**SUPPLIED TEXT**
Many reservations can be expressed about the way in which Van Niekerk presents her case. She generalizes about motivations (which she cannot possibly know) and historical and contemporary situations, necessitated by inadequate research and non-participation in debates. She indulges in hyperbole of various kinds, a deliberate rhetorical device fueled by her preference for ingesting contemporary events via the algorithms of internet news sites and blogs. Contradictions abound (she sees no problem in declaring South Africa “not a democracy” on one page, and “basically a democratic country” on the next). Often, her resentment spills over into ad hominem attacks on colleagues or collectives, and contesting opinions (often not properly understood, and seldom engaged with) are dismissed because their proponents are declared unworthy in some way or another. She is not particularly respectful of logic in many of her deductions, assuming (by way of example) that “pragmatic rationality” is somehow related to being a “champion of English monolingualism”, or that an indefensible belief by one person means that all other beliefs by that person, or even those associated with that person, must also be indefensible. Her examples are arbitrary, and sometimes strikingly inappropriate for the uses to which she wishes to put them. Her use of Maori and Basque is a case in point: Afrikaans has been, and continues to be, structurally and institutionally empowered beyond comparison with these two languages. It is also not clearly argued why she feels prohibited from implementing the range of interesting ideas she presents as exciting activities for “the people to come” in the “laboratory” of her own creative writing class, where she has the academic freedom to test and improvise. No evidence is presented that this possibility is foreclosed by the new language policy.

**TASK DATA**
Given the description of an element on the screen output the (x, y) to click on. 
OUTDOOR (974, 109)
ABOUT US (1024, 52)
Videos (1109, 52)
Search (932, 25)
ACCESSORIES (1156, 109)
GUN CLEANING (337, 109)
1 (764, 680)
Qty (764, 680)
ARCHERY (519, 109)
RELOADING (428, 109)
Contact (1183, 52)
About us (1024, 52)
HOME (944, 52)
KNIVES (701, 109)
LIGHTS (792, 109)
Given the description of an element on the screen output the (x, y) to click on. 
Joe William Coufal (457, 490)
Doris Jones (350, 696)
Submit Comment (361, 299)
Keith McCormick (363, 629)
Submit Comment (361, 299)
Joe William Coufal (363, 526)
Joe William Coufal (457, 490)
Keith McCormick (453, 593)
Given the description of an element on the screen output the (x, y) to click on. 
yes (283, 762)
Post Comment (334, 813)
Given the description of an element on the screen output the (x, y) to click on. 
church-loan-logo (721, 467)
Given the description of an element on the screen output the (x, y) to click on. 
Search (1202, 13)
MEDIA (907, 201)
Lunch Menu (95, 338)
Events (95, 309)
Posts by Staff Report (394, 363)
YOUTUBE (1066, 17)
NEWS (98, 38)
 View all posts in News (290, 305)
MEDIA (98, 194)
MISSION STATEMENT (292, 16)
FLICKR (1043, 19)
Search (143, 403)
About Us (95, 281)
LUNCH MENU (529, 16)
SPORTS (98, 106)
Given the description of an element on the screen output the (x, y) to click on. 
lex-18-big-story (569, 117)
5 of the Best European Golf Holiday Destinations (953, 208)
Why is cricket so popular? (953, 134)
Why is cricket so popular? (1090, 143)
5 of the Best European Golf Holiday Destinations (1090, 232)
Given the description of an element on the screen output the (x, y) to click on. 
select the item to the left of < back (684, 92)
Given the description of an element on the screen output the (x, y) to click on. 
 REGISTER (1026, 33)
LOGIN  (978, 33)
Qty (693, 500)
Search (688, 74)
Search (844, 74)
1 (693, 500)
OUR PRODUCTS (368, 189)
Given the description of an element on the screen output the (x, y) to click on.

**REQUIREMENTS**
1. Please return the entries word for word, starting with their first line and going on through the line with "Search (688, 74)".
2. Carry the critique of Van Niekerk's argument further, picking up after its final sentence.

**RESPONSES TO THE TASKS**
1.
Given the description of an element on the screen output the (x, y) to click on. 
OUTDOOR (974, 109)
ABOUT US (1024, 52)
Videos (1109, 52)
Search (932, 25)
ACCESSORIES (1156, 109)
GUN CLEANING (337, 109)
1 (764, 680)
Qty (764, 680)
ARCHERY (519, 109)
RELOADING (428, 109)
Contact (1183, 52)
About us (1024, 52)
HOME (944, 52)
KNIVES (701, 109)
LIGHTS (792, 109)
Given the description of an element on the screen output the (x, y) to click on. 
Joe William Coufal (457, 490)
Doris Jones (350, 696)
Submit Comment (361, 299)
Keith McCormick (363, 629)
Submit Comment (361, 299)
Joe William Coufal (363, 526)
Joe William Coufal (457, 490)
Keith McCormick (453, 593)
Given the description of an element on the screen output the (x, y) to click on. 
yes (283, 762)
Post Comment (334, 813)
Given the description of an element on the screen output the (x, y) to click on. 
church-loan-logo (721, 467)
Given the description of an element on the screen output the (x, y) to click on. 
Search (1202, 13)
MEDIA (907, 201)
Lunch Menu (95, 338)
Events (95, 309)
Posts by Staff Report (394, 363)
YOUTUBE (1066, 17)
NEWS (98, 38)
 View all posts in News (290, 305)
MEDIA (98, 194)
MISSION STATEMENT (292, 16)
FLICKR (1043, 19)
Search (143, 403)
About Us (95, 281)
LUNCH MENU (529, 16)
SPORTS (98, 106)
Given the description of an element on the screen output the (x, y) to click on. 
lex-18-big-story (569, 117)
5 of the Best European Golf Holiday Destinations (953, 208)
Why is cricket so popular? (953, 134)
Why is cricket so popular? (1090, 143)
5 of the Best European Golf Holiday Destinations (1090, 232)
Given the description of an element on the screen output the (x, y) to click on. 
select the item to the left of < back (684, 92)
Given the description of an element on the screen output the (x, y) to click on. 
 REGISTER (1026, 33)
LOGIN  (978, 33)
Qty (693, 500)
Search (688, 74)

2.
Fueled in part by these mistakes in reasoning, Van Niekerk becomes entangled in two substantive logical problems: first, a new claim to victimhood based, in part, on dismissing the notion of victimhood as dangerous; second, the paradoxical claim that Afrikaans encodes a spiritual essence, and that there is a clear way of isolating and separating this essence from the socio-cultural worlds in which the language exists. This claim functions as a precursor to denying the legitimacy of some of these contexts (religion, ethnic nationalism) and endorsing others (the elitism of the paideia), without any argument as to why some of these contexts are undesirable and others are not, nor how preserving the institutional protection of the language at Stellenbosch would enable the latter, but not the former. The first claim (the victimhood of Afrikaans) relates directly to the second (the desire to extract the Afrikaans language from its ideological context, while simultaneously claiming that the residue language is not neutral, but located in something called a “spiritual membrane”, nurtured and protected in a somewhat ambiguous paideia).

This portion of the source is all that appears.